The Buddhists believe there are 4 levels of dāna (generosity).

  1. Being generous with our material possessions
  2. Being generous with our words
  3. Being generous with our thoughts
  4. Being generous with our time

Each of these four aspects of generosity has a contrasting hindrance that reinforces our self-centeredness and selfishness. It doesn’t take a skilled practitioner to realize that the less generous we are with our material possessions, our words, our thoughts, and our time, what we are actually doing is reinforcing our self-centeredness and selfishness in each of these areas. 

The Buddhists point out that material generosity is the easiest form to cultivate. More difficult than giving money is being generous with our words, and more difficult than words is generosity of thought. 

Being generous with what we say does not mean we say a lot. It means being kind and compassionate with our words.

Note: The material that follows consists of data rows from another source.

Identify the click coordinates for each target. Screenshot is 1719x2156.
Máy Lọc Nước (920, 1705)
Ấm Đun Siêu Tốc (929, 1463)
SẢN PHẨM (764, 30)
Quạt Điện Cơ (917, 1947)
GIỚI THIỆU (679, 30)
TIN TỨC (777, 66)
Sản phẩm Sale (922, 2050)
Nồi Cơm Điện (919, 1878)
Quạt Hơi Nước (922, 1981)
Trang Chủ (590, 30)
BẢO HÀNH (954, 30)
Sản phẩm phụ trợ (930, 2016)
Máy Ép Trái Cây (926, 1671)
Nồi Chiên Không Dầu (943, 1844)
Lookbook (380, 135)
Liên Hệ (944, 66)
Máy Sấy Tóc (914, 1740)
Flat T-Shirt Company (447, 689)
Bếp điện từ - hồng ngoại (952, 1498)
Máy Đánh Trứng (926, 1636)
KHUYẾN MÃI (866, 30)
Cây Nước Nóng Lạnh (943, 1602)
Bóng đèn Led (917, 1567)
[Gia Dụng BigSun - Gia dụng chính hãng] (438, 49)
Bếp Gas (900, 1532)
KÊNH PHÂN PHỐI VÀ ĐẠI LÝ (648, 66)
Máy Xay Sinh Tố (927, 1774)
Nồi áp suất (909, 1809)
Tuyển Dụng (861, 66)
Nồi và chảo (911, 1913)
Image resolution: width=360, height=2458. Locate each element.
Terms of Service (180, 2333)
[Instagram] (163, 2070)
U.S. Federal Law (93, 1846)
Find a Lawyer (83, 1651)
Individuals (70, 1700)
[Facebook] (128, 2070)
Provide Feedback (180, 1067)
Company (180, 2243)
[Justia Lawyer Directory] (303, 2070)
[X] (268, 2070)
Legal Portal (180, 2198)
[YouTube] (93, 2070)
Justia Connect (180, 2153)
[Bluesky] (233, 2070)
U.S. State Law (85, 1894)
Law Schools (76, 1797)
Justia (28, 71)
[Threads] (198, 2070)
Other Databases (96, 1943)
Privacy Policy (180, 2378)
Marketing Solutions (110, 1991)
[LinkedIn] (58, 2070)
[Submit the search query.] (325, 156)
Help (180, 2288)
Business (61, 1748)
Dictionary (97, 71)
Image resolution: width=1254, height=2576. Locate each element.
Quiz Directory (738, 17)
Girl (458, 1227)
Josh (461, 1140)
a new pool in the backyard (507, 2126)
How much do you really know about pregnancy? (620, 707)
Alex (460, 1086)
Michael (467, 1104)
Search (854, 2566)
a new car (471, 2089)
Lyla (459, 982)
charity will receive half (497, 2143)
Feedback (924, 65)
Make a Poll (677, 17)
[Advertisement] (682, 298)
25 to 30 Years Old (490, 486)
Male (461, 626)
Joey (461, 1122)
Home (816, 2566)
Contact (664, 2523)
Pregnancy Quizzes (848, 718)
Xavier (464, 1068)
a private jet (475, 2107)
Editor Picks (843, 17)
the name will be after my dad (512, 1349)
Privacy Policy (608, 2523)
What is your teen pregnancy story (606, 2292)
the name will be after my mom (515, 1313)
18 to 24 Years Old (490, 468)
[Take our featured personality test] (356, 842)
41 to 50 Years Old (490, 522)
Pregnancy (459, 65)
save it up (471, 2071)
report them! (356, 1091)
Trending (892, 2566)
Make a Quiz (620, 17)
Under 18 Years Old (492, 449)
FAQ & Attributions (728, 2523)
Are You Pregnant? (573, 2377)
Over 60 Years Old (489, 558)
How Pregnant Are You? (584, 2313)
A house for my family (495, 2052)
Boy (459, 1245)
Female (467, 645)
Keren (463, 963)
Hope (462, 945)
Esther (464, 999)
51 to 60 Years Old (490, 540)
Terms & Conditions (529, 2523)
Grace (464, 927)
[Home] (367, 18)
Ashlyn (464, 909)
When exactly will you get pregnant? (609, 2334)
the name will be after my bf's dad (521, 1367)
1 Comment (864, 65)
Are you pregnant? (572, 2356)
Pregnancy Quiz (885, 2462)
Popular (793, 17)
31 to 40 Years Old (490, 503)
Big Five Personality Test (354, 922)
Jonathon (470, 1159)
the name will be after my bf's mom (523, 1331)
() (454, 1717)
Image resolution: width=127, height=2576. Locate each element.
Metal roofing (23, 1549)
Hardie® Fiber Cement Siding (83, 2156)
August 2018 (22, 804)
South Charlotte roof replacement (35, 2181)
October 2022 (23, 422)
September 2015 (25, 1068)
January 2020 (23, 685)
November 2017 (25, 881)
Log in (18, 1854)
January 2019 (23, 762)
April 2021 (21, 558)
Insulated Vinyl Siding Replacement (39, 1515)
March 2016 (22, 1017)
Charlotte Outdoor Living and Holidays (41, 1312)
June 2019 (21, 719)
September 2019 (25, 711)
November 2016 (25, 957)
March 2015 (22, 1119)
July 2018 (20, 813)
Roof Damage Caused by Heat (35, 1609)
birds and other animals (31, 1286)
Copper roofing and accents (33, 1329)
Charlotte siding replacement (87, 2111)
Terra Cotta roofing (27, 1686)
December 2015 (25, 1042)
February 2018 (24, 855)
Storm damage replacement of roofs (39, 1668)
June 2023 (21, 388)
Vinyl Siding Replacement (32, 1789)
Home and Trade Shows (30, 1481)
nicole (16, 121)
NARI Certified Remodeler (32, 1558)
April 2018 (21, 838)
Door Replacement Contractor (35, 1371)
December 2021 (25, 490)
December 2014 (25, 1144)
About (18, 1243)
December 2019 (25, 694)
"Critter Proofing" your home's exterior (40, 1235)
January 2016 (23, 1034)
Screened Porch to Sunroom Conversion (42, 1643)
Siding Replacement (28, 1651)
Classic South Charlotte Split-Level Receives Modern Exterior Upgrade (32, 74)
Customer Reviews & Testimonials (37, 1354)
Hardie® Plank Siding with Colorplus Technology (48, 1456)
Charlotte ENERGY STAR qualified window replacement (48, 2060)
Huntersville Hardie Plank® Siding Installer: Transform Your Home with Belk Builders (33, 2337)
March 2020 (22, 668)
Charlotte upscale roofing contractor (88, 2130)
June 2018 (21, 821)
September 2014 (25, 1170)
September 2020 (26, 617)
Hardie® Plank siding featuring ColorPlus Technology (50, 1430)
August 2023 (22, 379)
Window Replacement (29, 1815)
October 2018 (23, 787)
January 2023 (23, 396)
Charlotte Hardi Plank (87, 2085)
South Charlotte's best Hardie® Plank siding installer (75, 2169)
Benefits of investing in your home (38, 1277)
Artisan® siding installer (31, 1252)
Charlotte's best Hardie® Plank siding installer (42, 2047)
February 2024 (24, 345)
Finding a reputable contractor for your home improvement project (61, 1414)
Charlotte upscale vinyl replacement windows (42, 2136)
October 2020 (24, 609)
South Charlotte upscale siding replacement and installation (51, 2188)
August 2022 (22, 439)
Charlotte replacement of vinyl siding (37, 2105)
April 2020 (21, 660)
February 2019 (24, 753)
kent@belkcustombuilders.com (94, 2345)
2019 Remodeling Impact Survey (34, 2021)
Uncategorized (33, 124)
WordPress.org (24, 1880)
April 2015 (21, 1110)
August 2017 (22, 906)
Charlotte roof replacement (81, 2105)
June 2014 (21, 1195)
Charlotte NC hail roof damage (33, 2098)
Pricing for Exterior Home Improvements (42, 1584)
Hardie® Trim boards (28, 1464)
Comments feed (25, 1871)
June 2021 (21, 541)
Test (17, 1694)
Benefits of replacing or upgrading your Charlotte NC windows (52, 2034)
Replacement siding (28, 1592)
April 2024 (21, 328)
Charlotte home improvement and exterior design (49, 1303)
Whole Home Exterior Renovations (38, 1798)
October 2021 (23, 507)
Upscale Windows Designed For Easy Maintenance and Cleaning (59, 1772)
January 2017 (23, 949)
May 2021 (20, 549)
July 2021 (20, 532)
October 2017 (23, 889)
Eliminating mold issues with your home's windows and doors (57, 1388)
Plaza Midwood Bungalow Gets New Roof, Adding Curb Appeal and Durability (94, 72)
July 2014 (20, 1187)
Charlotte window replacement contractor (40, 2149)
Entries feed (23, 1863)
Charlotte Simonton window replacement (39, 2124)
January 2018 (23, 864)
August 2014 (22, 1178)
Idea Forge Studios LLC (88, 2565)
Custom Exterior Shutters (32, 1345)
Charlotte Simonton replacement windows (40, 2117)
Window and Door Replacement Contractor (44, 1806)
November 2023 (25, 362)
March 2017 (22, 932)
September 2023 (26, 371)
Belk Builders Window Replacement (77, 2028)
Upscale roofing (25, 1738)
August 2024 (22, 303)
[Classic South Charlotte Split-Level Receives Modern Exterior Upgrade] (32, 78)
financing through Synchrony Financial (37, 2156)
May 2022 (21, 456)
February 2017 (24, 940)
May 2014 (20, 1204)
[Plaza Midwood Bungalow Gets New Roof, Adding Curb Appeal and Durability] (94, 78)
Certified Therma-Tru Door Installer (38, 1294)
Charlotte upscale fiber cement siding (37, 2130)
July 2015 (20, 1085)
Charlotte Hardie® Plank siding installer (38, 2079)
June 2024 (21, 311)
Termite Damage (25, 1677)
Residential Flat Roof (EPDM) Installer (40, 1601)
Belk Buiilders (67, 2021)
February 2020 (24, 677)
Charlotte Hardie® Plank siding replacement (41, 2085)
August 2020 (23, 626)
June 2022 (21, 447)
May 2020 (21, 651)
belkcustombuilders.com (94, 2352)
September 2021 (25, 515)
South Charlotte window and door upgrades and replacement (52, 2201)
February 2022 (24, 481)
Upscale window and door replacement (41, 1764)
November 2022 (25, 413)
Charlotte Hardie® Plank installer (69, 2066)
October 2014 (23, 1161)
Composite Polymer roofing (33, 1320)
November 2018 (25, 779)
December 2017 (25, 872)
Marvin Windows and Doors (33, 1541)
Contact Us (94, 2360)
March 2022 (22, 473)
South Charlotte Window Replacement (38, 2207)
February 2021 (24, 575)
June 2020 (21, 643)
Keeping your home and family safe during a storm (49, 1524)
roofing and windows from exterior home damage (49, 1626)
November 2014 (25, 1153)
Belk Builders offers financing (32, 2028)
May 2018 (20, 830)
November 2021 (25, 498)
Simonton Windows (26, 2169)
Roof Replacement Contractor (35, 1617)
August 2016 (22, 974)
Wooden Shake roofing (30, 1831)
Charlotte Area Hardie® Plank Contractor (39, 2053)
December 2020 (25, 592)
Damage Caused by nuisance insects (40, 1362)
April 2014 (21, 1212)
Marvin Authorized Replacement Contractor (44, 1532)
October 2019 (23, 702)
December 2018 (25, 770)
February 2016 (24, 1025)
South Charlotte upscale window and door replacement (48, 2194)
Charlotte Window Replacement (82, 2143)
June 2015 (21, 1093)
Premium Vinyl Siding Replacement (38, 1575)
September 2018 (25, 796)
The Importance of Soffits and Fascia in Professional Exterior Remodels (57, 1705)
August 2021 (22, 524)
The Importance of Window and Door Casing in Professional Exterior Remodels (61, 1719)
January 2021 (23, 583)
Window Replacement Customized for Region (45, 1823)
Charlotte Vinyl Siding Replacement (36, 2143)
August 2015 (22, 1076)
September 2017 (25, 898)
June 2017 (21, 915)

And we have all said things that sounded charitable while reserving space in our thoughts that are not. When we’re not careful this comes out as passive aggression. 

Beyond generosity of thought is generosity of time, which is often interpreted as sharing wisdom. But we also know people who share time in hopes of getting something. They hide behind the words of generosity when what they’re really trying to do is force their worldview onto others. 

True generosity of time is the willingness to sit with others through difficulty. And the Buddhists include a special recognition for those who cultivate generosity by sharing spiritual teachings. Because the root of so much of our suffering is spiritual, if you are willing to share your time to offer a spiritual practice—like meditation—to help someone experience freedom from loneliness and isolation, this is the highest form of generosity.

Many people have an “allergy” to sharing spiritual practices with others because they do not want to be seen as “one of those people.” I understand this aversion. I don’t want to be confused with “one of those people” either. Not because I don’t believe that spiritual disciplines can’t relieve our suffering, but because, often, these people are not practicing true generosity. They are trying to convert people so they feel better about themselves or justify their worldview, which is deeply selfish.

But if someone is suffering and looking for help, and you offer to accompany them on a spiritual path, that is incredibly generous

The world is lonely and isolating, and our culture drives us to horde and be fearful. This is very unhealthy. But if we open ourselves up to the practice of generosity, we can cultivate willingness, gratitude, agency, and hope. And this can transform our lives and our culture.

When we truly encounter the insight of dāna (generosity), we realize what it means to belong.